• **Exercise**:
Retype only the stretch of lines that starts with the line containing "At what coordinates should I click to accomplish: Click the 24" and ends with the last line of the records, both included, exactly.

Records contained in a dataset
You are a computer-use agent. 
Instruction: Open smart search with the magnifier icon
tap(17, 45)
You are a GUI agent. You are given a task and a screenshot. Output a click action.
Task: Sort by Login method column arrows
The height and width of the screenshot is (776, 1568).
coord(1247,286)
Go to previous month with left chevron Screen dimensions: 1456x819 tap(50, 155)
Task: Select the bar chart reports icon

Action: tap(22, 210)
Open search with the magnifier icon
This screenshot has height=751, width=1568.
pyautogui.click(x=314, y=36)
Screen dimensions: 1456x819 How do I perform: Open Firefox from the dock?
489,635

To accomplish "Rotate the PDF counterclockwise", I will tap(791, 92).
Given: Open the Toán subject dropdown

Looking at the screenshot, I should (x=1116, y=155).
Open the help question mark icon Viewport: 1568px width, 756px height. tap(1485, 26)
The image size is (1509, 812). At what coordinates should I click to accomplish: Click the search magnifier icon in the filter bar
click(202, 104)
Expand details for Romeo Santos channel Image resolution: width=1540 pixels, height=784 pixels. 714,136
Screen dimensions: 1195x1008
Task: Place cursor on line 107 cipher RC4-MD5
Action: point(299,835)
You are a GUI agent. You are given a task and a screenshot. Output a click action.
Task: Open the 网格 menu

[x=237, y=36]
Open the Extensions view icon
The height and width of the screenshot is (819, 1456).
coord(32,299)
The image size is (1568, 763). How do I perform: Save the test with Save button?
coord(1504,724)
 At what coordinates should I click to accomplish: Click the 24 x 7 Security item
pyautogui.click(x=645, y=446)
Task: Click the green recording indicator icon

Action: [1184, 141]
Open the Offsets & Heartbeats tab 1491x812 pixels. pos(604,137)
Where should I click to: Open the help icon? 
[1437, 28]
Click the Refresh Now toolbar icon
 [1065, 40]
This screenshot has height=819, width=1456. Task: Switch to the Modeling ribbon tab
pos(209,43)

• **Written solution**:
 At what coordinates should I click to accomplish: Click the 24 x 7 Security item
pyautogui.click(x=645, y=446)
Task: Click the green recording indicator icon

Action: [1184, 141]
Open the Offsets & Heartbeats tab 1491x812 pixels. pos(604,137)
Where should I click to: Open the help icon? 
[1437, 28]
Click the Refresh Now toolbar icon
 [1065, 40]
This screenshot has height=819, width=1456. Task: Switch to the Modeling ribbon tab
pos(209,43)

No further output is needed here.